This skill provides expertise in Metal's compute pipeline architecture on Apple Silicon. It covers the full command submission path from CPU-side encoding through GPU execution, focusing on performance-critical aspects like command buffer management, encoder patterns, synchronization, and Metal 4 enhancements.

## Domain Overview

The Metal compute pipeline on Apple Silicon is a sophisticated command submission architecture that bridges CPU and GPU execution. At its core, the pipeline follows a encode-commit-execute model: CPU code uses command encoders to write GPU commands into command buffers, commits those buffers to a command queue, and the GPU asynchronously executes the encoded work. This design enables overlapped CPU-GPU execution and supports both serial and concurrent dispatch patterns.

Command buffer lifecycle is central to Metal compute performance. Each buffer is a transient container for a sequence of GPU commands. Apple's recommended pattern is to submit one command buffer per frame (maximum two) with all compute passes encoded as sequential encoders within that buffer. This minimizes submission overhead while maximizing GPU utilization. Splitting work into many small command buffers introduces measurable overhead — empty kernel round-trips take ~2.5ms minimum due to power cycling and submission latency.

> [Information shown]
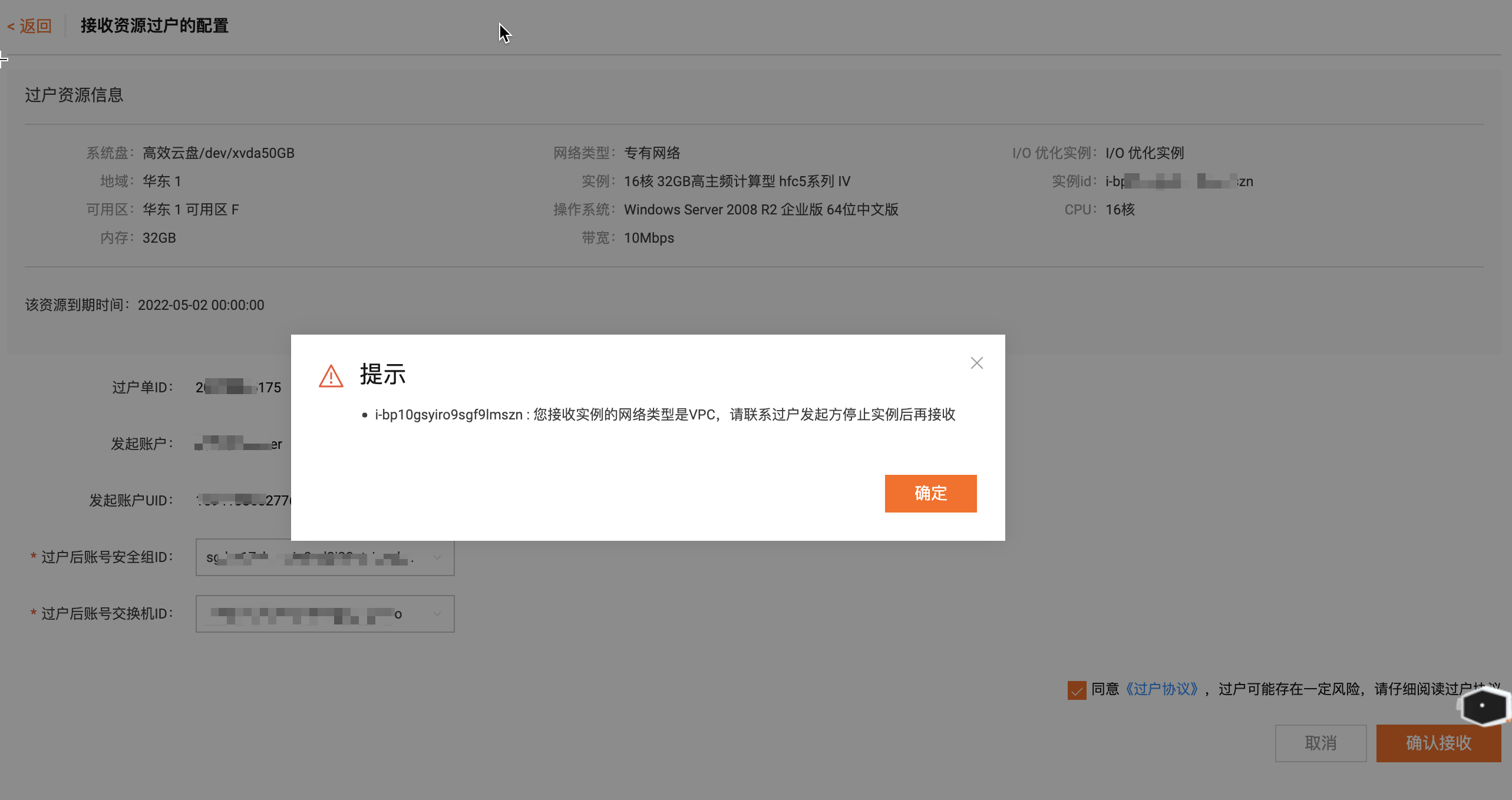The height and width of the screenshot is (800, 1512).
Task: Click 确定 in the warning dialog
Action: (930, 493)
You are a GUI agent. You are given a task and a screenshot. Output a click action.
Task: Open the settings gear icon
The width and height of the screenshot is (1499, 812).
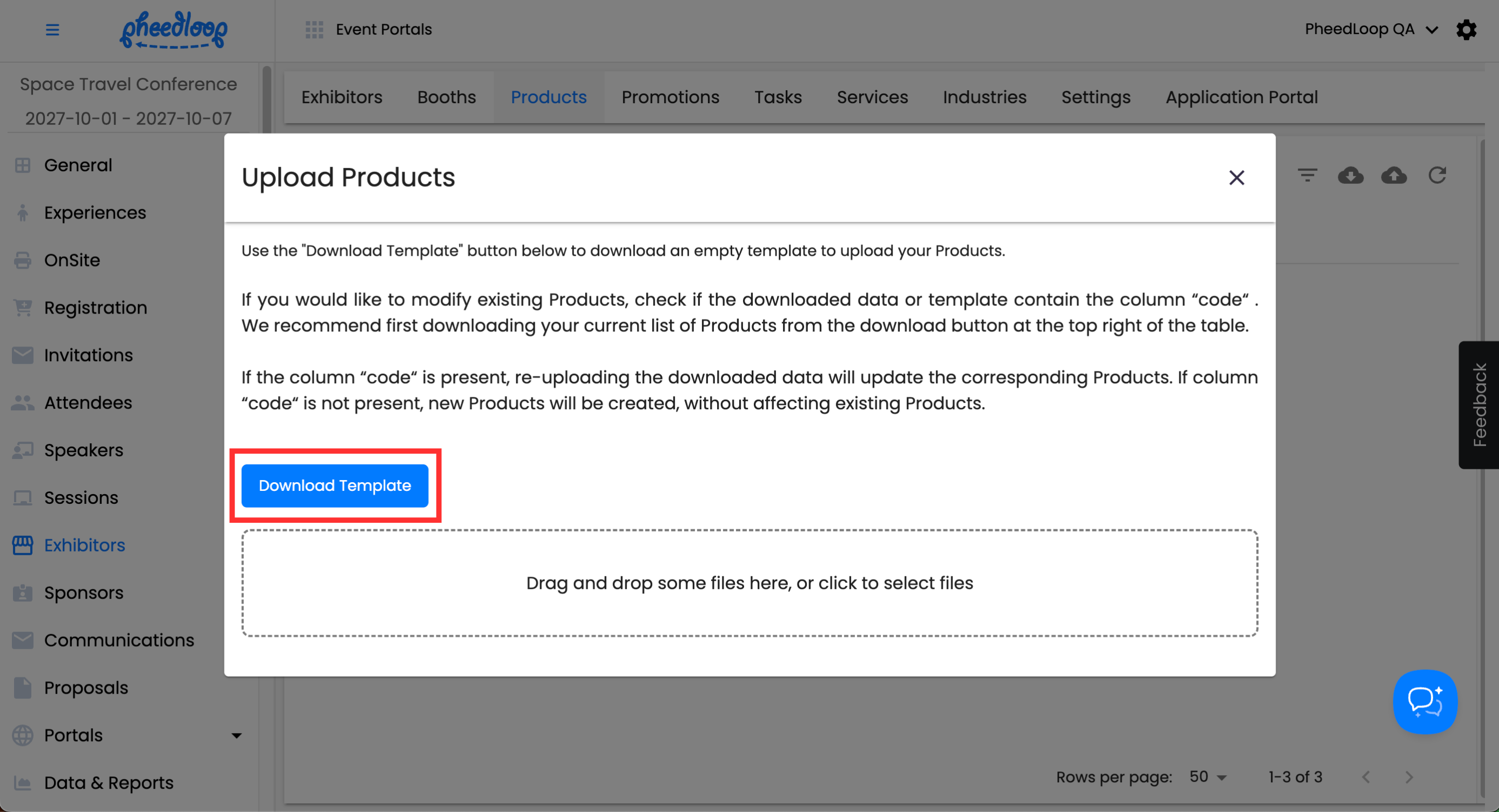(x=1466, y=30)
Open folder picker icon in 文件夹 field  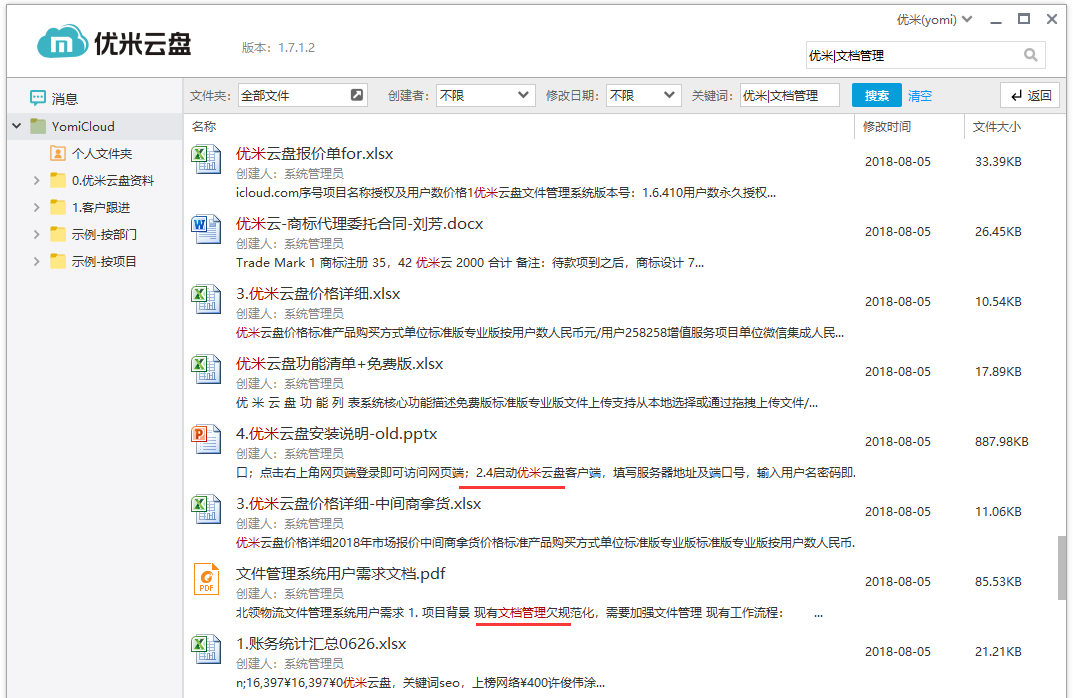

--

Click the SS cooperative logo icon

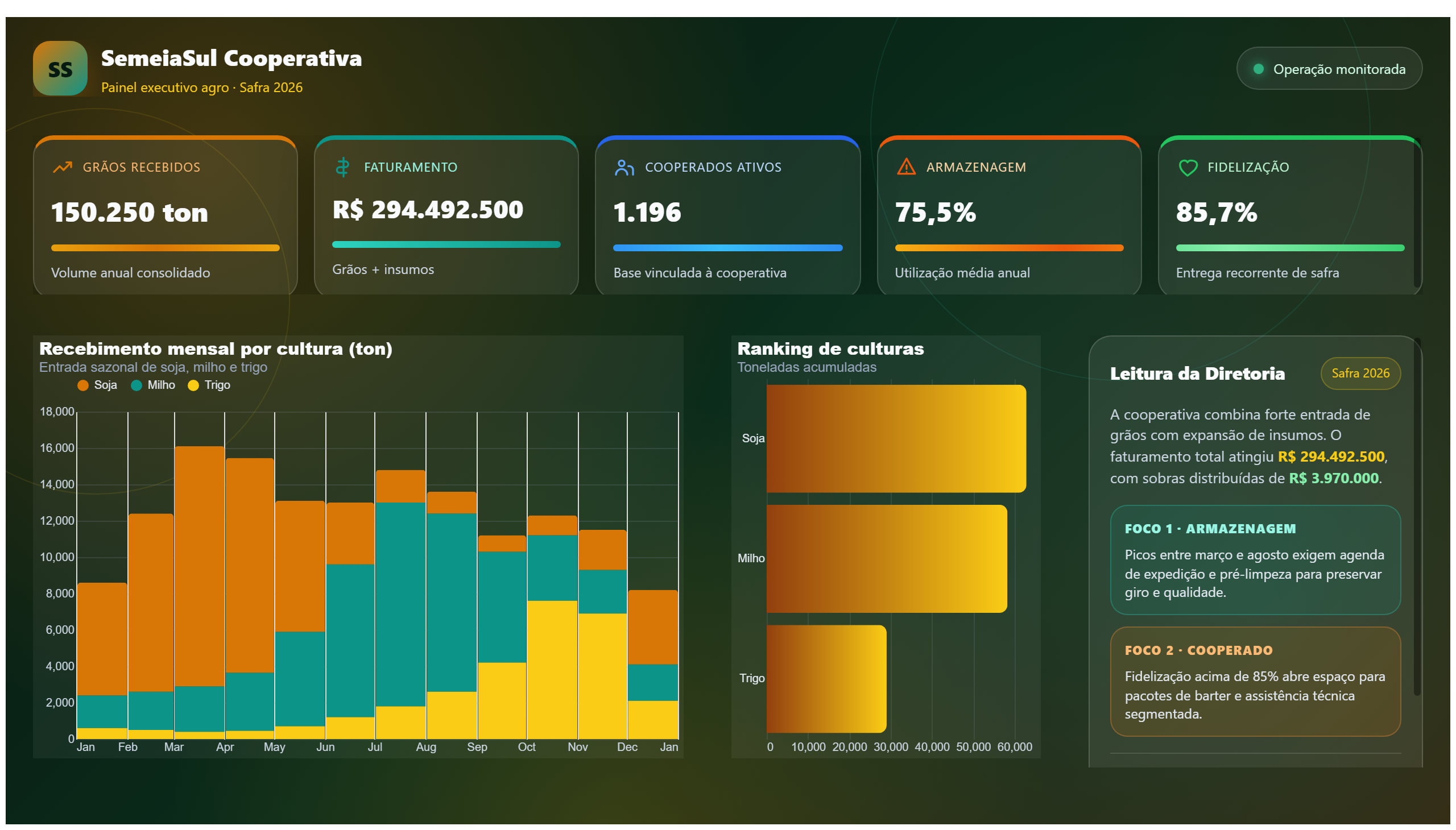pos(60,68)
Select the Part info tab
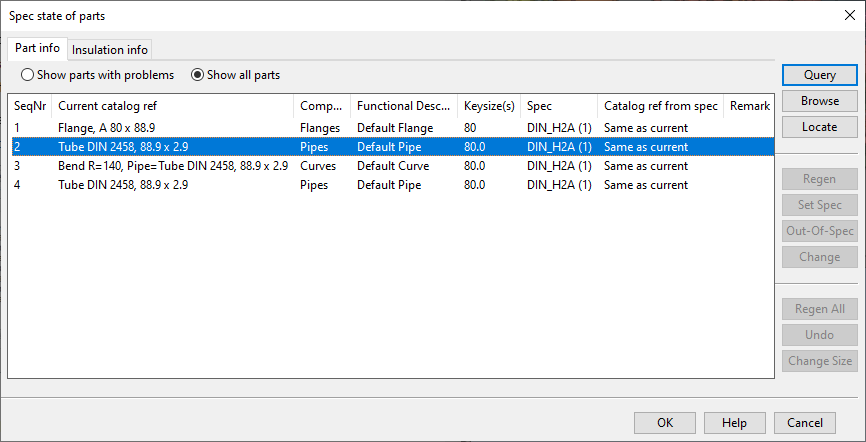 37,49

> [Written task]
Please transcribe everything in the Metal compute pipeline text from "The Metal compute" down to "concurrent dispatch patterns.". The entries are not needed for what follows.

> [Result of the exercise]
The Metal compute pipeline on Apple Silicon is a sophisticated command submission architecture that bridges CPU and GPU execution. At its core, the pipeline follows a encode-commit-execute model: CPU code uses command encoders to write GPU commands into command buffers, commits those buffers to a command queue, and the GPU asynchronously executes the encoded work. This design enables overlapped CPU-GPU execution and supports both serial and concurrent dispatch patterns.